--- Begin Data provided ---

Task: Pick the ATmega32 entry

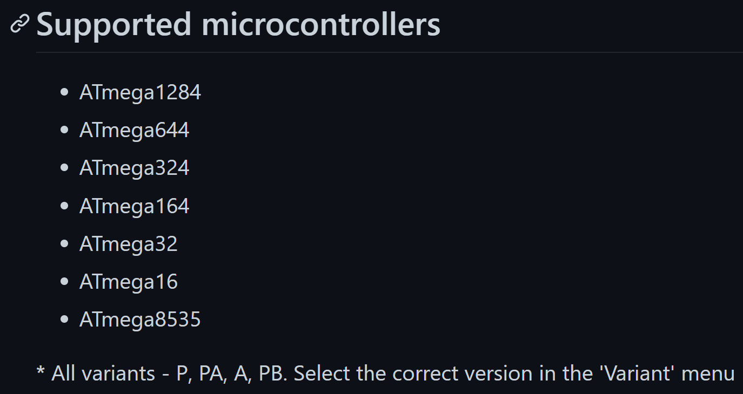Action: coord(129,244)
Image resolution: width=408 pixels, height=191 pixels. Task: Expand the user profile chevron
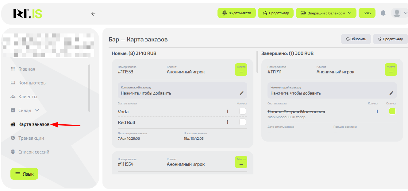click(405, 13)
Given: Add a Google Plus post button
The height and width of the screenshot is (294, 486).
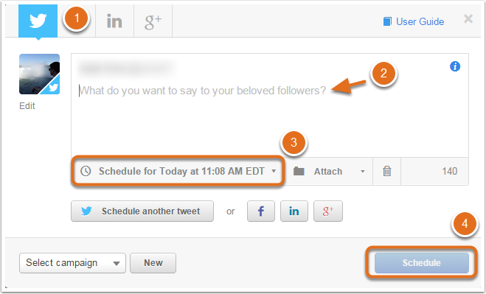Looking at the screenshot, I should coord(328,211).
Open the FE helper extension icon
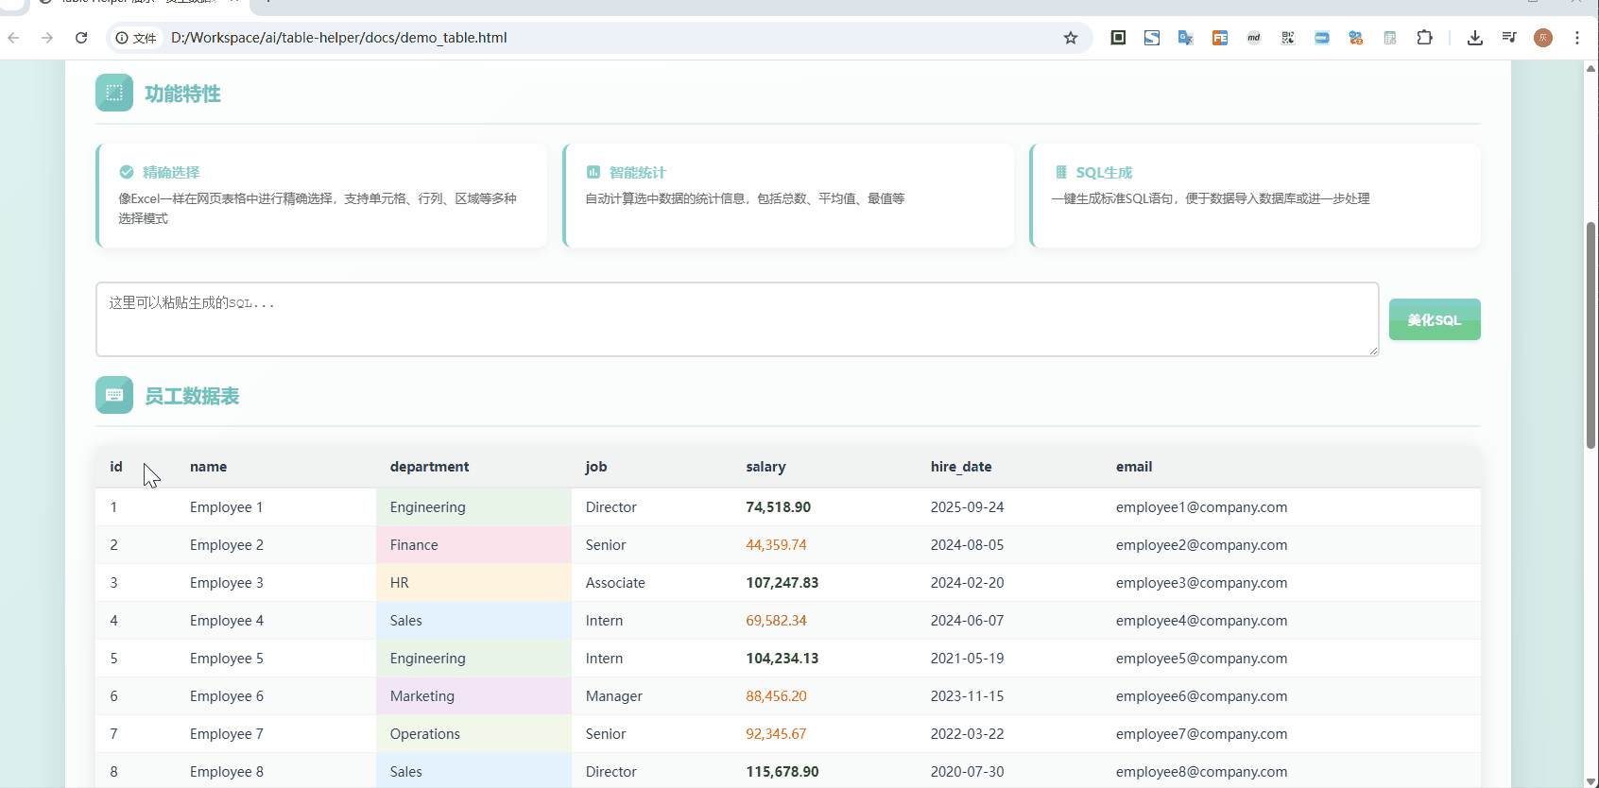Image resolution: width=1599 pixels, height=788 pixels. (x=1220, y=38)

--- End Data provided ---

## Given request
How many lines in the listing above contain the string "Task"? Give only the number.

## The result
2